October 15th
Well, it was not the cars that kept me awake. Bull elk apparently are partial to the National Park Service. All night I heard from across the road the various grunts, bellows, and bugles that are the ruminant equivalent of a Barry White medley. The fact this must work does not speak highly of elk cows. Perhaps the almost full moon added a little extra zest to their passion, but I was glad for my alarm to go off at 4:30.
Have I mentioned that New Mexico is freakin’ cold? Again, I had everything on and was cold. I was first walking down the highway and then cut over to a dirt road that went up Sand Canyon, another well-named geographical feature.
My first water source was supposed to be a solar well. Since this was pre-dawn the pump would not be working and, besides, I could not find it in the dark. I later also skipped a one mile side trip to a wind mill rumored to have good water.
I passed many hunters camped along the road. The few I spoke with all said there were signs of elk but they could not find them. I wanted to explain where the bags under my eyes came from, but chose not to. After all, if the fact something kept me awake at night was reason enough for me to send hunters with guns to kill it, many dogs and car alarms would be gone by now.
I climbed steadily upward. I met my last two elk hunters as I neared the peak for the day. We were on a dirt road. They asked what my route was. I told them I would follow this road, cut north, and then descend a canyon on the opposite side. They were well intentioned and twice warned me this road dead-ended just ahead. I thanked them and went along. I grabbed water from a “tank” which was an earthen dam that collected muddy run-off. I would filter it as a last resort.
The hike down Armijo canyon went fast. The temperature waremed quickly. I came to a vary old cabin and dry spring. Allegedly, the original building dated from the 1200 and various occupants had added bits over time.

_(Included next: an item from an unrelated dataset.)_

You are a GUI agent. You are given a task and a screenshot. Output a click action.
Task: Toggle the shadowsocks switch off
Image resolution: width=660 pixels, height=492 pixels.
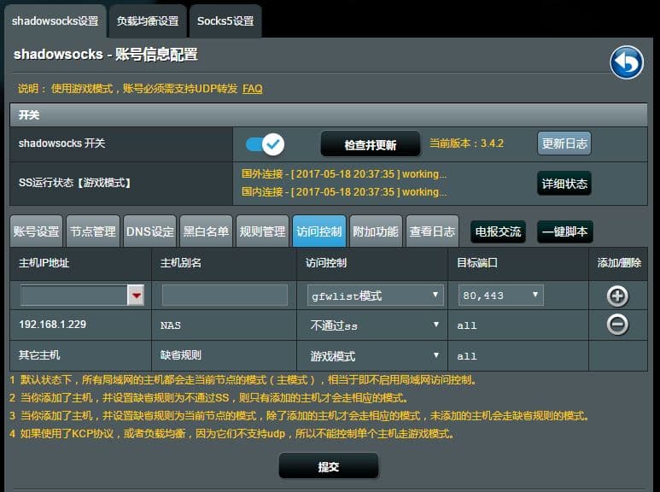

Finally, the canyon drops out into a broad canyon where ranching is the only activity. In fact, there is only one ranch, the York Ranch. ( Later I learned it is 180,000 acreas and was recently sold for $11million). The gravel road that would be my home for the next 24 hours was the York Ranch Road. Yup, York Ranch is the boss out here.

I was down to my brown tank water. About every 20 minutes a vehicle would go by. I would shake my water botttle at the approaching vehicle, a sign I needed water. Nobody stopped. I gave up. At this point I was approaching a reliable solar well. It was big and beautiful. A solar pump poured water into a huge metal tank that must’ve been 20,000 gallons. when it came out of the pipe, the water was cold and delicious, coming up (I later learned) from 900 feet below.
As I got back on the road hydrated and lugging 5 liters (10 lbs) of water, the first car that came by stopped and asked if I needed anything like water or food. In fact, three more cars did that. Two drivers said there was another hiker behind me on the same road.

I made good time on the road, but as it got darker, it was clear that I was not finding any public land. On each side of the road, the familiar New Mexico hospitality signs of barbed wire plus “No Trespassing” greeted me for miles. Finally, around 6:00 I reached the Thomas Mountain Ranch which has a sign out front encouraqging hikers and bikers to come in for water. I came in and hoped I could find a patch of land to camp on.
The grounds were a collection of welded water tanks, a few idle recreational vehicles, and a large metal shed/ hangar. I was there during supper time, so I cautiously looked for a place to camp. Out of the hangar pops John Thomas. He insisted I come in. I met his wife Anzie. Over the next three and a half hours I would learn about their life preaching, working as a metal fabricator,, service in the Korean war, and political beliefs.
He was 84 and she was a bit younger. Both were sharp and entertaining. They lived full and intersting lives. They bought a little piece of retirment land and it turned out the Continental Divide Trail went right by their front door. They loved helping out the hikers and bikers with water and a place to sleep. They kept a scrap book. For every hiker there was a page and a number and a note. (I was number 261, I think.) The first entries were some college students from Minnesota that stopped and asked for water in 1999.
I was offered a defunct RV to sleep in. It had a bed and sofa. I slept on the sofa and left early the next day. In contrast to the cold, no trespassing, and barbed wire, I was glad to end my day in the warmth of the Thomas Ranch, their hand-welded fire box, and a warm family.